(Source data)
--*--

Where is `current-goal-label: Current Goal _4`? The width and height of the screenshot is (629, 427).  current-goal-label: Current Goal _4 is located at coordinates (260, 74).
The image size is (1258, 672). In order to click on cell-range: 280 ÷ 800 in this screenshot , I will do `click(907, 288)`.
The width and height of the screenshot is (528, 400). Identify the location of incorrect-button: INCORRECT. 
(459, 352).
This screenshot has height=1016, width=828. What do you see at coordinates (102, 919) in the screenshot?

--*--

■ Work item
Pull out every row in the source data that contains the word "height".

■ Answer to this exercise
Where is `current-goal-label: Current Goal _4`? The width and height of the screenshot is (629, 427).  current-goal-label: Current Goal _4 is located at coordinates (260, 74).
The width and height of the screenshot is (528, 400). Identify the location of incorrect-button: INCORRECT. 
This screenshot has height=1016, width=828. What do you see at coordinates (102, 919) in the screenshot?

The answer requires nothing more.